単純にこの経度を比較して、小さい方が『後ろ』、大きい方が『前』となります。

解説にある『追いつく』というのは、時間が経てば、この星座内での経度が等しくなるという意味です。(※また時間が経てば、完璧な角度のタジカヨガを組むとも表現できます)

例えば、月が乙女座の3°に在住で、太陽が牡牛座の10°に在住だとします。
この場合、星座の前後は関係なく、単純に角度を比較して、月が後ろで、太陽が前です。(※チャートで見ると、月が前のように見えますが^^;)
時間が経てば、月は太陽と同じ経度になるので、追いつくことになります。(=完璧な5-9のイタサーラを形成)

参考になった本は下記の117ページあたりです。
https://books.google.co.jp/books?id=J3AvLZTArgIC&printsec=frontcover&hl=ja#v=onepage&q&f=false

 

さて、イタサーラ・ヨガは一般に肯定的で、好ましい結果をもたらしますが、そうでない場合があります。
ラグナロードと8室支配星が互いにイタサーラを組んでいるとトラブル、障害、死の原因となります。
逆に、ラグナロードが10室支配星とイタサーラを組んでいると、肯定的・良い結果・キャリアアップ・昇進などを示します。

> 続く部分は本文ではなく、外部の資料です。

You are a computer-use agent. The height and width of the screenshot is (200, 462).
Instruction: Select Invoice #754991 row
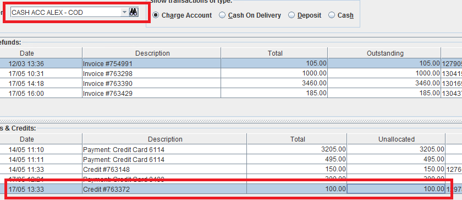click(231, 63)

また、上記の③にディープタムシャという意味不明なものがありますので、これについて以下に解説します。

 

〔ディープタムシャ(deeptamsha)〕

タジカ・アスペクトはその形成する角度が重要になってきます。
例えば、在住するハウス的には5-9でタジカを組んでいても、片方の星はほぼ0度近辺、もう片方の星は29度近辺では、5-9で組んでいても、ほとんどハウス一個分違います。(6-8や4-10に近くなる)
この場合、5-9アスペクトとしては、非常に弱くなります。

このアスペクトを組むのに、各惑星ごとに効力を発する角度というのが決まってきます。これをディープタムシャと言います。(※西洋占星術で言うところのオーブの概念に近いです。)

惑星

太陽

火星

水星

木星

金星

土星

ディープタムシャ

15

12

8

7

9

7

9

これは、互いの惑星のアスペクトが、どの程度離れたらイタサーラの効力がなくなるかを示す値となります。
2惑星間のディープタムシャは、互いの星の平均値になります。
例えば、月と土星なら、(12+9)/2=10.5度以内なら、ディープタムシャに入っていることになります。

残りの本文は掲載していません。